Hi Stuart,
Thanks for getting back to me. That makes me feel a bit better as I was sure I'd missed an important piece of bookwork!
I noticed that a lot of my answers weren't included in the suggested answers. Would you be able to give me your opinion on the validity of the suggestions I made?
To control expense risk an insurer could:
- Attempt to reduce legal expenses by settling claims more quickly. However, doing so would likely push the amount at which claims are settled up and so the overall impact of this approach should be analysed.
- In the event of a catastrophe or large accumulation of claims their may be logistical issues that cause expenses to rise. Including:
- An increase in the wages being paid out to staff due to overtime work being necessary. This could be offset by having an agreement with an outsourcing company to aid handling in the event of an unexpected influx of calls.

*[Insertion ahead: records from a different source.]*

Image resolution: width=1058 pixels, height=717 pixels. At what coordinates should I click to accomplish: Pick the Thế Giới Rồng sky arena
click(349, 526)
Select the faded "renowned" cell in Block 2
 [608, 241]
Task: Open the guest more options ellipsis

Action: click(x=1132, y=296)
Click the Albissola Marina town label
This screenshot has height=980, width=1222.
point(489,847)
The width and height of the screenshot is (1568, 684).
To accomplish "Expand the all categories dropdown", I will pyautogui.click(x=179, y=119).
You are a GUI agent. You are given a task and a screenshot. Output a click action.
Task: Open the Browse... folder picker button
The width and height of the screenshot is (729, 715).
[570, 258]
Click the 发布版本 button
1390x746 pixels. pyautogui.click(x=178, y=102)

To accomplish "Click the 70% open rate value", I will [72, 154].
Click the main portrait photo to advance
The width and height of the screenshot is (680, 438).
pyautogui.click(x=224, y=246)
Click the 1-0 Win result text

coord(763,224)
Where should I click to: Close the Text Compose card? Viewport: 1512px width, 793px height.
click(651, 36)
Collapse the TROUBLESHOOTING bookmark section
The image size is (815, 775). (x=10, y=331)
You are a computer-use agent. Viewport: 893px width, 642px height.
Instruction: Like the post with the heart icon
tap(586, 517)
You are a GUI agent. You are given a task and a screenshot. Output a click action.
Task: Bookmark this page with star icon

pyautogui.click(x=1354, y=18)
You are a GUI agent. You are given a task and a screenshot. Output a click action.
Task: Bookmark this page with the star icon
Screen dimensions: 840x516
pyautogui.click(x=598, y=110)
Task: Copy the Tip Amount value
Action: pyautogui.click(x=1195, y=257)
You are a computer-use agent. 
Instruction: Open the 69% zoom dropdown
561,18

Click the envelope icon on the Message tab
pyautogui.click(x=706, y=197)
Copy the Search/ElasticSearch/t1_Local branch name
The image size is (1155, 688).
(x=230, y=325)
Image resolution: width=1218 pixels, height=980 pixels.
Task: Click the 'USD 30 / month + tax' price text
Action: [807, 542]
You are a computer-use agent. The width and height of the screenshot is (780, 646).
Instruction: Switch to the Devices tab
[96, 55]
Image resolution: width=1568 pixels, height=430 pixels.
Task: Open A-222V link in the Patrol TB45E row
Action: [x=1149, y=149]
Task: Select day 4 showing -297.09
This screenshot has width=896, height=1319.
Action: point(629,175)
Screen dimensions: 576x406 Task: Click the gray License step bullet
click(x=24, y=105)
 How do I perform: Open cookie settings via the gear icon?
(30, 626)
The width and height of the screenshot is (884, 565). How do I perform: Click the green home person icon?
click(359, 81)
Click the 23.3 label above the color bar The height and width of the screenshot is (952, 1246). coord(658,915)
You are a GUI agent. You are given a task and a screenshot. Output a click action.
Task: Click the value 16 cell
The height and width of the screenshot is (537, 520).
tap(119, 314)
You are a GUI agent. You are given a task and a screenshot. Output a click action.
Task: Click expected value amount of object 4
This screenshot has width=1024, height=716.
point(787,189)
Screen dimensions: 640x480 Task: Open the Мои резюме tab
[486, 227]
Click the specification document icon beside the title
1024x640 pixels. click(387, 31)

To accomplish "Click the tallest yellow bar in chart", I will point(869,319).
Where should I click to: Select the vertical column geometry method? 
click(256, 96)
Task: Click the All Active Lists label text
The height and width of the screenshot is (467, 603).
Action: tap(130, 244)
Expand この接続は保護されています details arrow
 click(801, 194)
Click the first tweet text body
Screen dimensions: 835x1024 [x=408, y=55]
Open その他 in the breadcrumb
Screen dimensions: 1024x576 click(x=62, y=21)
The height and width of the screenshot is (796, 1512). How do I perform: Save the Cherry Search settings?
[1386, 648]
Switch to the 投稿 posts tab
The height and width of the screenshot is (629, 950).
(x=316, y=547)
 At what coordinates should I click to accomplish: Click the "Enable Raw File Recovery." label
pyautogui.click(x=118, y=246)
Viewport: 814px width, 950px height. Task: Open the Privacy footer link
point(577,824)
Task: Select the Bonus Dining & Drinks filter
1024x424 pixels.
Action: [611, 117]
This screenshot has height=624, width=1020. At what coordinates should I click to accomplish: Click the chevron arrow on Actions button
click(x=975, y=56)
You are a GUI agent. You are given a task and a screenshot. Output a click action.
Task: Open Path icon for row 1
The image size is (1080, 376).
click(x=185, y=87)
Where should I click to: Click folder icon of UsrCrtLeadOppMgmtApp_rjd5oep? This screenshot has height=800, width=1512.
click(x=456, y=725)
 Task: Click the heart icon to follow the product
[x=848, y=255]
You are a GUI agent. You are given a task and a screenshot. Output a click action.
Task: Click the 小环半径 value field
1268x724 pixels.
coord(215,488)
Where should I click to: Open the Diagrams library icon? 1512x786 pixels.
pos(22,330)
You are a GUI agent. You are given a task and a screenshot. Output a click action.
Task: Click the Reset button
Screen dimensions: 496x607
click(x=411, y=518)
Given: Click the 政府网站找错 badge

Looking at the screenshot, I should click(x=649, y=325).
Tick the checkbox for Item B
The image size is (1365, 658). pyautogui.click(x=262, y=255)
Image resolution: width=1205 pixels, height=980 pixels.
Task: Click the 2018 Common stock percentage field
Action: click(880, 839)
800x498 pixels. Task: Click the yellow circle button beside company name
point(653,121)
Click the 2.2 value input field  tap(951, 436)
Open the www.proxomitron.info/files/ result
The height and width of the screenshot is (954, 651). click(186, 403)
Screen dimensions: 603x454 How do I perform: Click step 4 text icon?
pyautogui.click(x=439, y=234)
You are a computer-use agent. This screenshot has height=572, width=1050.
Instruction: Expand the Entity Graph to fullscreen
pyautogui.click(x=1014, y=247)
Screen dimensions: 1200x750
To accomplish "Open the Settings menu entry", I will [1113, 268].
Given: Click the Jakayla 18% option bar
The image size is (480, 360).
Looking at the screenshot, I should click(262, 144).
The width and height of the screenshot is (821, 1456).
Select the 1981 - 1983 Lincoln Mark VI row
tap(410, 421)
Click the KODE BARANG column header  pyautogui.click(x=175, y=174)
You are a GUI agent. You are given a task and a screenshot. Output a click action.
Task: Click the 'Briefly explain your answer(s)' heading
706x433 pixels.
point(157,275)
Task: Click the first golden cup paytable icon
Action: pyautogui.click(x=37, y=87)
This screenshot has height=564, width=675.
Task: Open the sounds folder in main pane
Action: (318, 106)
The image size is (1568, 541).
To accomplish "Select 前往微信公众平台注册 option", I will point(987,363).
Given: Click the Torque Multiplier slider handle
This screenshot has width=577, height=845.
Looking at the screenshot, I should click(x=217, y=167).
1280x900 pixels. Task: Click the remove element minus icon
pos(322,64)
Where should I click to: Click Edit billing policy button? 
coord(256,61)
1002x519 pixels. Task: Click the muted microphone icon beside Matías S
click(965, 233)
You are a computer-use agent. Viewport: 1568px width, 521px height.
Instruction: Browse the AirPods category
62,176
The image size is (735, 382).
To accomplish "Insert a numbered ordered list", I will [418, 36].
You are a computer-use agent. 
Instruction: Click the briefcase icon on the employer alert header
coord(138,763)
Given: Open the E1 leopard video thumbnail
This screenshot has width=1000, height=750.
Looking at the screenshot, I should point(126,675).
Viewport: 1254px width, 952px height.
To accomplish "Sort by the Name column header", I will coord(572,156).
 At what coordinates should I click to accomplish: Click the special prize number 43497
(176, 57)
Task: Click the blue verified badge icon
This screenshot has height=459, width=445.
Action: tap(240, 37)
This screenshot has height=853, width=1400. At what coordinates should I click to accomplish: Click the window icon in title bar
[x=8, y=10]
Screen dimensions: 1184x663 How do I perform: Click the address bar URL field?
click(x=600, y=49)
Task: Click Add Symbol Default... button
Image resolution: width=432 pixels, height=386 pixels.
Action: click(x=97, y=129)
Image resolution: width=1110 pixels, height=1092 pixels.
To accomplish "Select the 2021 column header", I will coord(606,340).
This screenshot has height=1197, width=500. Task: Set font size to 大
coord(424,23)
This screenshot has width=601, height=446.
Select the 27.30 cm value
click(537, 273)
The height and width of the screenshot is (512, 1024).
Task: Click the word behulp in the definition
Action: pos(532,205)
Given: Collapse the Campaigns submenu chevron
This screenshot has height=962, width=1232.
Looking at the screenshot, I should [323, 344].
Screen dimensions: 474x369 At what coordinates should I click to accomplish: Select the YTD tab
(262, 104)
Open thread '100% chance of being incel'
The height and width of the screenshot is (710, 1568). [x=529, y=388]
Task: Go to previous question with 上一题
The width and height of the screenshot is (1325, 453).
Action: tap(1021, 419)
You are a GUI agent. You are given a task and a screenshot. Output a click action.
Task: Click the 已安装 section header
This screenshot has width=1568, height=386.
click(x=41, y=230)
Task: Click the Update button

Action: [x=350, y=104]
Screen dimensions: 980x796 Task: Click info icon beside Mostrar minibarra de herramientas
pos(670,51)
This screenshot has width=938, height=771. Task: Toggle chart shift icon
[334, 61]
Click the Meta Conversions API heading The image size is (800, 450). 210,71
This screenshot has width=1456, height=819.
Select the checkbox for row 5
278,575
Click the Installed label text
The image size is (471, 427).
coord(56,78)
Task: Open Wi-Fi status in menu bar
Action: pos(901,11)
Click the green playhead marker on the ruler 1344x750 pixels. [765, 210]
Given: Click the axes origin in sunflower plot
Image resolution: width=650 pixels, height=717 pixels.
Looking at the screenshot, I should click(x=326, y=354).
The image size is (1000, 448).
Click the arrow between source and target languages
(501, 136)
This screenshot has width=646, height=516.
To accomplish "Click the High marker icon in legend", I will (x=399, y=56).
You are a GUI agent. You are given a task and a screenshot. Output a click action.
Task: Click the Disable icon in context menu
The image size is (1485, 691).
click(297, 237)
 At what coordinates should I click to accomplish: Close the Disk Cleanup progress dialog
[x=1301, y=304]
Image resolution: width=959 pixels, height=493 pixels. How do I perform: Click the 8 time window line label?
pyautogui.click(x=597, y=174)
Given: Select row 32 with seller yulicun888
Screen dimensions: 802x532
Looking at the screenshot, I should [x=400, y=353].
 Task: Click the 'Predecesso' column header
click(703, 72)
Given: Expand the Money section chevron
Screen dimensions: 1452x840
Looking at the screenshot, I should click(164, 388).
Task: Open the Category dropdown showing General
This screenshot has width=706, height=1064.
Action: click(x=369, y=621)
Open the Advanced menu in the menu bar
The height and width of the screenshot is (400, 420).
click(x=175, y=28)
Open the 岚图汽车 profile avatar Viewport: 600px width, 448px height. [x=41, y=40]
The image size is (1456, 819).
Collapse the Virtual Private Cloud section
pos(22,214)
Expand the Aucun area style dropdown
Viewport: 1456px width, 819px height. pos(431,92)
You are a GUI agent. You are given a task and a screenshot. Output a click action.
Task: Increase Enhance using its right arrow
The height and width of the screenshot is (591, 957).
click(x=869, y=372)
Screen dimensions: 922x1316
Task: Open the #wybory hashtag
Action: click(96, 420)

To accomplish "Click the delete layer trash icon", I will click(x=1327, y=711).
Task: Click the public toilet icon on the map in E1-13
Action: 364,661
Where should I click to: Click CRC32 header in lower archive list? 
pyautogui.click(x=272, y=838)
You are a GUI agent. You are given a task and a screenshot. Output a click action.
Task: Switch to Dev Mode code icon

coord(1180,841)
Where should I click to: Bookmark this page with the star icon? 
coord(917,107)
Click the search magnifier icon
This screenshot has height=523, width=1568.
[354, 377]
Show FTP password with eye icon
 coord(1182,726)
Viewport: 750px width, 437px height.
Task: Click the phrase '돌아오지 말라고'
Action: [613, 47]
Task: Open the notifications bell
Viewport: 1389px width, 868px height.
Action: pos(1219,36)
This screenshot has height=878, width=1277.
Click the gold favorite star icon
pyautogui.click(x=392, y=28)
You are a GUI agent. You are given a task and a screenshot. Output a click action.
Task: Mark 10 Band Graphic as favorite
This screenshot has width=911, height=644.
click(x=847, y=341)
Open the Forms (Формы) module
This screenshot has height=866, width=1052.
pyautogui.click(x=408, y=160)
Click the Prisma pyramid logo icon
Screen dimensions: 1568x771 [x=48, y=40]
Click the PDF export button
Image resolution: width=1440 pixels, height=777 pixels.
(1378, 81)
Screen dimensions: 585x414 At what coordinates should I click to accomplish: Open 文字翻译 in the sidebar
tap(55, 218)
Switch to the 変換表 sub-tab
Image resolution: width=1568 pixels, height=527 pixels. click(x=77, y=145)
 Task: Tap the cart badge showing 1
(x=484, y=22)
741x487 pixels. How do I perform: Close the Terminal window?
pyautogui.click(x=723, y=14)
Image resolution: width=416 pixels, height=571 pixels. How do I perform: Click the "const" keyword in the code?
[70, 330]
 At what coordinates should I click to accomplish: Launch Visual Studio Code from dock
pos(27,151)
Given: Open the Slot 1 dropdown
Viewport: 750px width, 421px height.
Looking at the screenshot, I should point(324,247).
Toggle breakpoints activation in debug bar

- A catastrophe could push up the demand for external suppliers (e.g. loss adjusters, builders, mechanics, etc). The impact of this could result in the expenses involved with claims to increase. By having pre-agreed contracts and terms with contractors an insurer can help to keep a handle on these expenses.
- By moving towards embracing the internet to sell insurance products an insurer can reduce the level of commission paid to brokers. It should be noticed that the set-up expenses involved in setting up an internet sales channel are likely to be high, however it is likely to be offset by the future commission savings.